Pour sauver le petit bonhomme de neige il n’y avait qu’une solution : le transporter dans un pays très froid où la neige ne fond jamais. La région la plus proche, la mieux adaptée est le grand Nord. Avec ses maîtres, Noëlle regarda une carte du monde et après longues réflexions choisit l’extrême nord de la Finlande, la Laponie, le pays où vivent les ours blancs, les rennes, les pingouins, les esquimaux et le père-Noel. C’est sûr que là-bas il sera bien entouré et qu’il sera heureux. Près du Père-Noel, il ne pouvait pas trouver mieux !
Ce ne fut pas facile mais avec beaucoup d’efforts tout fut fait dans les meilleures conditions. Le bonhomme de neige fut déposé dans une belle caisse bien isolée sur laquelle on avait mis une étiquette « Attention fragile, transporter debout ». Cette caisse fut chargée dans un camion frigorifique qui emmenait des poulets de Touraine congelés en Finlande à Helsinki.

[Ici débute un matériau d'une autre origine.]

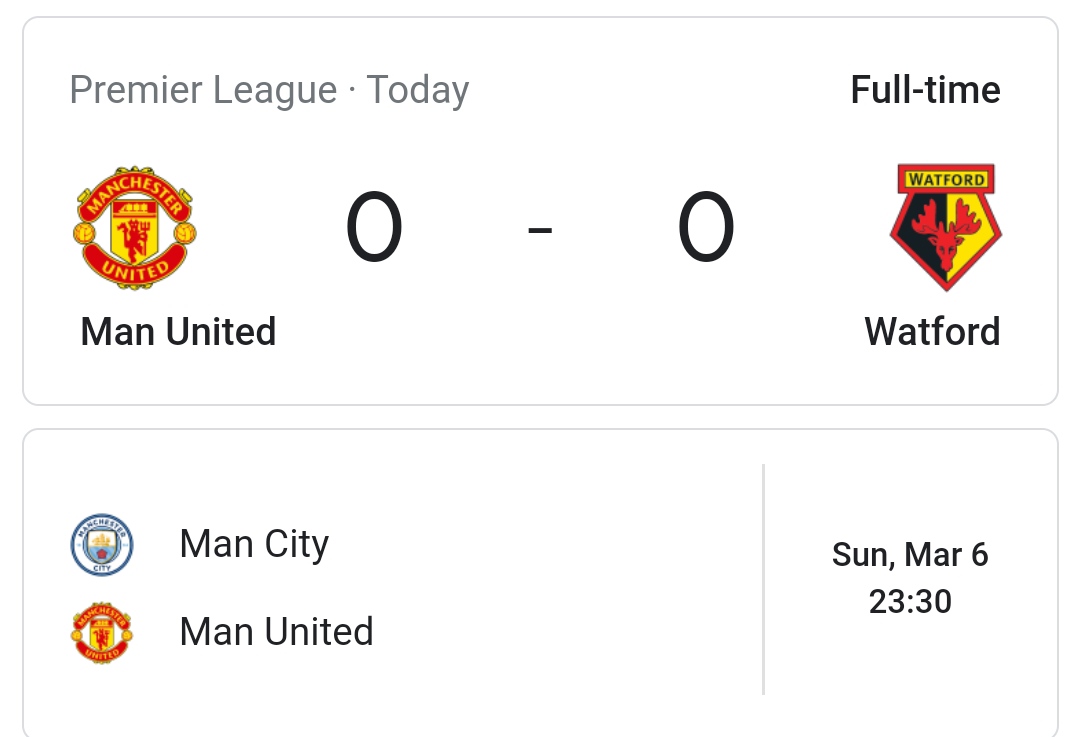Click Watford's score of 0
Image resolution: width=1077 pixels, height=737 pixels.
coord(706,227)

Grande surprise le Père Noel qui avait été informé est venu avec son traineau tiré par ses gentils rennes et a pris en charge le petit homme de neige pour le transporter chez lui, là-bas au Pôle Nord.
Voilà comment un petit homme de neige né en France, à Tours après une nuit froide d’hiver au début du mois de janvier , a eu la chance de rencontrer une petite chatte nommée Noëlle qui lui a permis de partir dans un pays où il vivra heureux pour l’éternité.